Pressemitteilung

Wie die Antigender-Haltung der ukrainischen Kirchen die Istanbul-Konvention bremst

18.03.2021

Die Istanbul-Konvention zur Bekämpfung von häuslicher Gewalt ist in der Ukraine umstritten. Ein neuer ZOiS Report untersucht die einflussreiche Position der orthodoxen Kirchen, die deren Ratifizierung einheitlich ablehnen. Neben einer theologisch begründeten Zurückweisung des Genderbegriffs werten einige kirchliche Statements Gender als Ideologie, die die ukrainische Identität bedroht. Rechtskonservative und geopolitische Einflüsse spielen dabei eine wichtige Rolle.

In ihrem Report untersucht die Theologin Regina Elsner, welche Rolle religiöse Akteure als Hindernis bei der Ratifizierung der Istanbul-Konvention spielen und wie das Thema häusliche Gewalt in verschiedenen ukrainischen Kirchen diskutiert wird. Dafür analysiert sie die Dokumente des Allukrainischen Rats der Kirchen und Religionsgemeinschaften (AUCCRO), der Ukrainischen Orthodoxen Kirche (UOC) und der Orthodoxen Kirche der Ukraine (OCU).

Antigenderismus und Religion

Die Haltung kirchlicher Akteure in der Ukraine zur Ratifizierung der Istanbul-Konvention ist einheitlich ablehnend. „Als Hauptgrund dafür wird der in der Konvention verwendete Genderbegriff angeführt, der einem Weltbild mit binärem Geschlechtersystem widerspricht. Häusliche Gewalt wird als individuelle Verfehlung betrachtet, wodurch eine Anerkennung struktureller Ursachen, die mit Genderrollen zu tun haben, ausbleibt“, erläutert Regina Elsner.

Die Ablehnung des Genderbegriffs ist in rechtskonservativen Kreisen international verbreitet, und findet sich auf politischer Ebene wie auch in kirchlichen Positionen in vielen zentral- und osteuropäischen Ländern.

Theologische, strukturelle und geopolitische Aspekte der orthodoxen Position

Auf inhaltlicher Ebene wird die Auflösung einer binären Geschlechtsidentität als Angriff auf zentrale religiöse Inhalte, wie die Vorstellung vom Menschen als Ebenbild Gottes, verstanden. Damit wird die Chance vertan, über verbindende Themen wie Gerechtigkeit, Würde und Gleichberechtigung Brücken zu schlagen. Die Genderkonzepte werden von den Kirchen als Ideologie bezeichnet und mit der Sowjetherrschaft und ihren, für die Ukraine zum Teil fatalen, Folgen gleichgesetzt.
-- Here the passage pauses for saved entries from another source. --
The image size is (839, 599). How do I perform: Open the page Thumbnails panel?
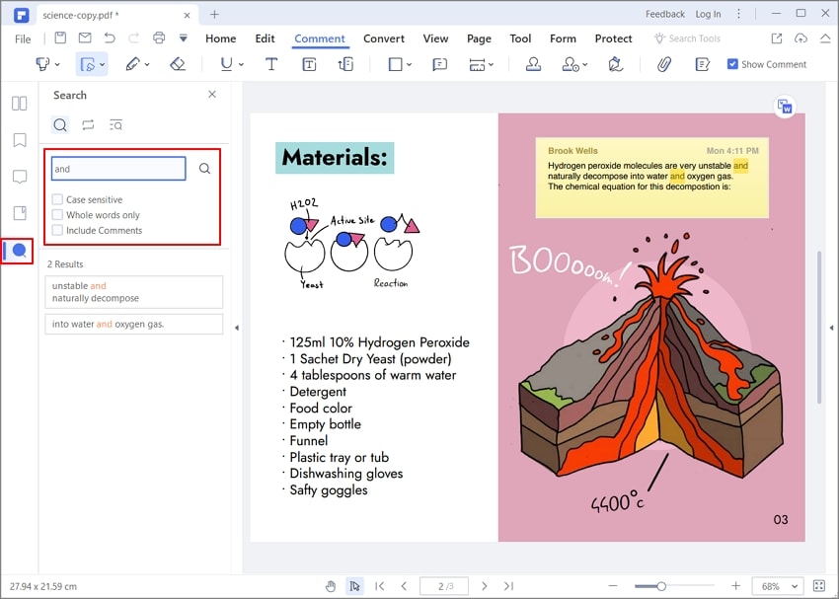click(x=20, y=104)
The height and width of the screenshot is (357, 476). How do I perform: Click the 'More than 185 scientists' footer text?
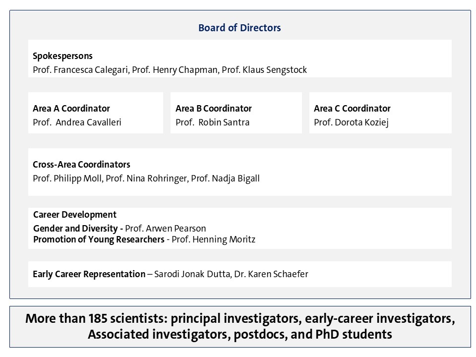point(240,326)
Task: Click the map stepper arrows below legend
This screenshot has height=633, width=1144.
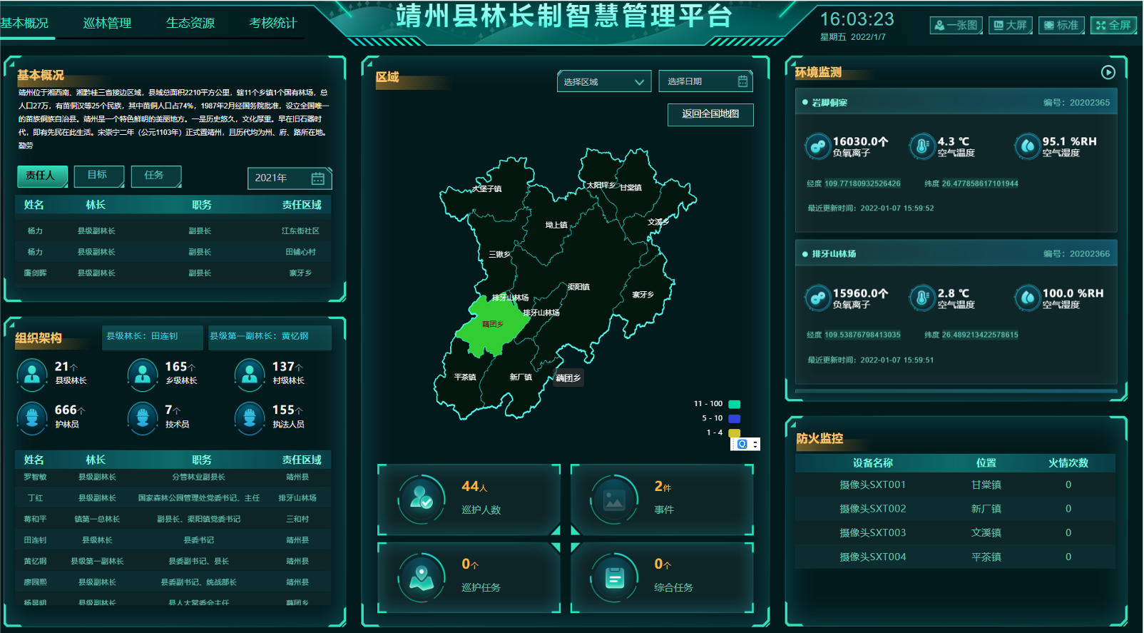Action: 755,444
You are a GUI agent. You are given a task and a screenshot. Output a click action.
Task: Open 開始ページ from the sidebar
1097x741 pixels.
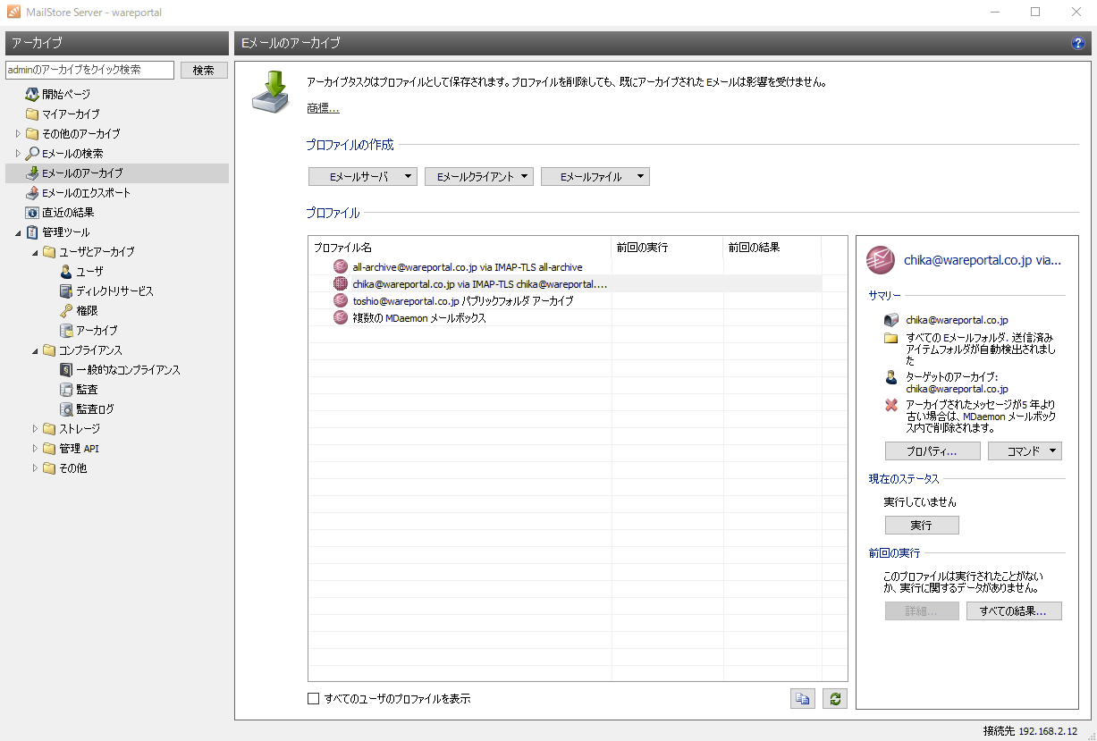tap(66, 95)
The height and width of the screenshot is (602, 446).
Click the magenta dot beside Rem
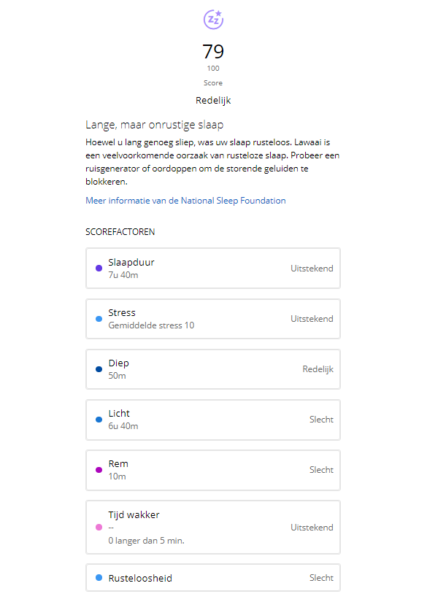point(99,470)
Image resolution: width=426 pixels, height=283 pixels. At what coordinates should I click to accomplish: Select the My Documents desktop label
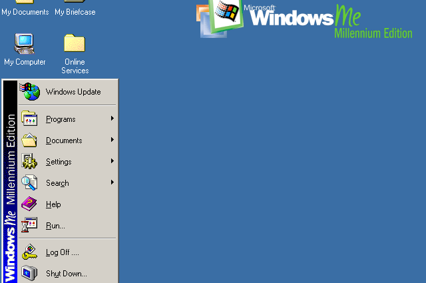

Darüber hinaus werden sie als ein der ukrainischen Identität fremdes und für die ukrainische Gesellschaft sogar bedrohliches Element gekennzeichnet. “Diese Argumentationen markieren eine rechtskonservative Ausrichtung, die die Ausräumung von Missverständnissen bezüglich des Genderbegriffes verhindert und theologische Forschung zu Genderrollen, Gendergerechtigkeit und genderbasierter Gewalt erschwert“, führt Elsner aus. 

Ungewöhnliche Allianzen

Der Antigender-Diskurs ist auch in der Ukraine ein vereinendes Element verschiedener Kirchen, deren Verhältnis auf anderen Gebieten vor allem von gegenseitigen Vorbehalten geprägt ist, etwa zwischen den zwei ukrainischen orthodoxen Kirchen oder zwischen protestantischen und orthodoxen Kirchen. Die katholische Kirche und die protestantischen Kirchen in der Ukraine bauen dabei auf dem Widerstand gegen den Genderbegriff in westlichen Staaten auf. Für die orthodoxen Kirchen in der Ukraine ist es eine besondere Herausforderung, zwischen der russischen Vereinnahmung aller wertkonservativer Positionen einerseits und der Unterstützung der europäischen Integrationen andererseits eigene Argumente in ihrem Widerstand gegen den Gender-Begriff zu finden.

Kirchliche Maßnahmen gegen häusliche Gewalt

Genderbasierte Gewalt wird unter dem Begriff der häuslichen Gewalt seit kurzem auch von den ukrainischen Kirchen verhandelt, die große Kampagnen dagegen aufgezogen haben. „Um den Verdacht auszuräumen, dass es sich nur um oberflächliche Kampagnen handelt, die eine europäische Haltung signalisieren sollen, muss jedoch eine tiefergehende theologische Auseinandersetzung mit struktureller Gewalt und Ungerechtigkeit vonseiten der ukrainischen Kirchen folgen“, schließt Regina Elsner.